I know that if $B$ is a basis for $\mathbf V$, there exist unique scalars $\alpha_1, \dots , \alpha_n$ with the desired property I wonder if the reverse proposition(vice versa proposition) is also true.
Can you show the proof that the reverse proposition(vice versa proposition) is also true?
On
This is very easy and follows almost from the definition of basis.
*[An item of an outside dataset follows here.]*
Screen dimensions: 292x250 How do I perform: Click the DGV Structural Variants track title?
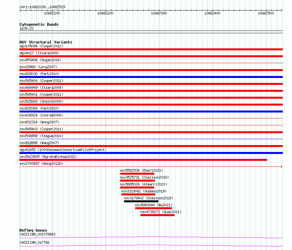(46, 42)
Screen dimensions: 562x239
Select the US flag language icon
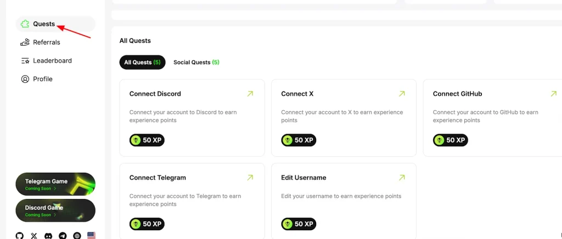pos(91,236)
Suppose that $B=\lbrace x_1,\ldots,x_n\rbrace$ is the basis, and that a vector $x$ is written as $$x=\alpha_1x_1+\ldots +\alpha_n x_n=\beta_1 x_1 +\ldots \beta_n x_n$$this implies $$(\alpha_1-\beta_1)x_1 +\ldots +(\alpha_n - \beta_n)x_n=\overrightarrow{0}$$ However since $\lbrace x_1,\ldots,x_n\rbrace$ is a basis all its vectors are linearly independent, so $\alpha_i-\beta_i=0$ for all $i=1,\ldots,n$ follows.
If there exists unique scalars for each $v$ such that $v=\alpha_1v_1+\cdots+\alpha_nv_n$, then the only scalars for $v=0$ are $\alpha _1=\cdots =\alpha_n=0$. Thus the $v_1,\dots,v_n$ are linearly independent.